Data to examine:
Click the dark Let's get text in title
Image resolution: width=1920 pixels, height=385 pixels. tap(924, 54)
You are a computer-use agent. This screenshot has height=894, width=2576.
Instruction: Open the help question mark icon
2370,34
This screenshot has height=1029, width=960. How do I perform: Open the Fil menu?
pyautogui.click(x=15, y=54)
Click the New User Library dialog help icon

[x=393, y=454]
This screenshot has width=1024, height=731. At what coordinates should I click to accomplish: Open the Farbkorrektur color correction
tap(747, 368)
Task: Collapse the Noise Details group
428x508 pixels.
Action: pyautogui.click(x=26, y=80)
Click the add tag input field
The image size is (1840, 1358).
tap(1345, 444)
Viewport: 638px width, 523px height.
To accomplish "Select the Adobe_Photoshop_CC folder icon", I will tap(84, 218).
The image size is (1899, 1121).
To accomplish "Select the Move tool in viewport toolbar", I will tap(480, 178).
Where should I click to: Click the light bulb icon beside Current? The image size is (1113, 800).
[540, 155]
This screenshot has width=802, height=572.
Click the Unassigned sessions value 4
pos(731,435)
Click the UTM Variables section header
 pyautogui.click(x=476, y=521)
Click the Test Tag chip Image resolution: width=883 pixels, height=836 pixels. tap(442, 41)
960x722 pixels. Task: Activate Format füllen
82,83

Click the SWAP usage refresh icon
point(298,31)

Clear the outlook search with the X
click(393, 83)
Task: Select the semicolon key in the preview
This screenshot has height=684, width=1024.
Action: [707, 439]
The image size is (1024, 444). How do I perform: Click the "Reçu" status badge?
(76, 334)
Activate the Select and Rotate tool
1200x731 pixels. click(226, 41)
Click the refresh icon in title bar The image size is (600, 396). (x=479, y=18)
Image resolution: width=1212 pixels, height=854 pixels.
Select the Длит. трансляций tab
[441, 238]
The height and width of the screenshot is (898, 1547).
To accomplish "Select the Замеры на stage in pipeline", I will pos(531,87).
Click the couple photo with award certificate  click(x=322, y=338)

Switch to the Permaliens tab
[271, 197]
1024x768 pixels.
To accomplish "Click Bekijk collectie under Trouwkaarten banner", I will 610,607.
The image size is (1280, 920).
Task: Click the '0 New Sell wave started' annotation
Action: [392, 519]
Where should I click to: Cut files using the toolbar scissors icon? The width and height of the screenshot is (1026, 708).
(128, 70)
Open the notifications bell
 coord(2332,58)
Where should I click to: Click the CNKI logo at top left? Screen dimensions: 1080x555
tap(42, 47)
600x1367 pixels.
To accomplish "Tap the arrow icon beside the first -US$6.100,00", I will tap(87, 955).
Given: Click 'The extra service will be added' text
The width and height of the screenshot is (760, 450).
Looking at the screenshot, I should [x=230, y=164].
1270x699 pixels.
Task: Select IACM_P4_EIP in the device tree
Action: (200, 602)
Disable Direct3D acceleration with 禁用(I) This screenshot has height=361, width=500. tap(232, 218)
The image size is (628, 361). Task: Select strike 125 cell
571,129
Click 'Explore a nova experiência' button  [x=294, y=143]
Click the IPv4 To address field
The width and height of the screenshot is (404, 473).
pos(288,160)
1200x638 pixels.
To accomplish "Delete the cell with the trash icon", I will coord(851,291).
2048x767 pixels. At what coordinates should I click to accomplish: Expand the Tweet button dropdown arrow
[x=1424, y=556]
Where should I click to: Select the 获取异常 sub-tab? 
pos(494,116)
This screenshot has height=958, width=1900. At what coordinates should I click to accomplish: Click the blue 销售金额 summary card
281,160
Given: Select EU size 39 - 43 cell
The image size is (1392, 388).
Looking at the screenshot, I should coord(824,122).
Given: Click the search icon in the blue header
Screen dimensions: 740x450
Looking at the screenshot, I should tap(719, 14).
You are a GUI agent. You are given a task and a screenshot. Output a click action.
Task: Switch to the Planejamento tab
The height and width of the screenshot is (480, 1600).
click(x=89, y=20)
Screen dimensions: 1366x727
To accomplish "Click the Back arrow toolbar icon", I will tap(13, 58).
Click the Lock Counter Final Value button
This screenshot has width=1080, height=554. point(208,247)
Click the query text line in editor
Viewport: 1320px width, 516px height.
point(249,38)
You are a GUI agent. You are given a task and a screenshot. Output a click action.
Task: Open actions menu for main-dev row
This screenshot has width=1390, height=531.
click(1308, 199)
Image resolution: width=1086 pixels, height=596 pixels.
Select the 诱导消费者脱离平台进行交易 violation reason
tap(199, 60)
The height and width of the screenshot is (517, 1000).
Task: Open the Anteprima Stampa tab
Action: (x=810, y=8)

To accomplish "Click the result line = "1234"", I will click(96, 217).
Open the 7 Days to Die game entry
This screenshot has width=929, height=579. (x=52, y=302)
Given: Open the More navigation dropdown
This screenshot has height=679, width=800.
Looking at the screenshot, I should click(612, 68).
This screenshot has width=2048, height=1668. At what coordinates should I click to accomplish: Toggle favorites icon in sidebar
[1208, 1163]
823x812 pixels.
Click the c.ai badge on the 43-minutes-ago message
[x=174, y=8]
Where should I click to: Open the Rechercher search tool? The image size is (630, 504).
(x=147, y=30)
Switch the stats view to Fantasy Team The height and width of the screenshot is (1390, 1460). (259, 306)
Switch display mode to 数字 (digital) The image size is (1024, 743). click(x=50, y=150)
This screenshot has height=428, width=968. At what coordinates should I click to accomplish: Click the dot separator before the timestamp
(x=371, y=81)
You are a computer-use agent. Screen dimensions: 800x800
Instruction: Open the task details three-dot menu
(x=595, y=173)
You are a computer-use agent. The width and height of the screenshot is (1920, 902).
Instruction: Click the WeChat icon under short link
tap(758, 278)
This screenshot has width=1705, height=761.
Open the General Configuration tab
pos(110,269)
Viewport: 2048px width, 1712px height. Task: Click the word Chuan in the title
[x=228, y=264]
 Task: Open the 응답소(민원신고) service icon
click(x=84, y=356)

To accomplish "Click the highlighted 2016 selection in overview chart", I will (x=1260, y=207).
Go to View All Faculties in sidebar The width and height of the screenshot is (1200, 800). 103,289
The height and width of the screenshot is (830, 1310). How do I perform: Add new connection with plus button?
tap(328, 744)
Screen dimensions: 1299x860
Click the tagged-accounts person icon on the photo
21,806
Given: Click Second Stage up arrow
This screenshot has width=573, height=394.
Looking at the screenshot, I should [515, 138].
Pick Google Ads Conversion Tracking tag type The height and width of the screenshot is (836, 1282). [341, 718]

Assignment: Search the entries for the string "computer" and copy each line where it occurs.

Response below:
You are a computer-use agent. This screenshot has height=894, width=2576.
You are a computer-use agent. Screen dimensions: 800x800
You are a computer-use agent. The width and height of the screenshot is (1920, 902).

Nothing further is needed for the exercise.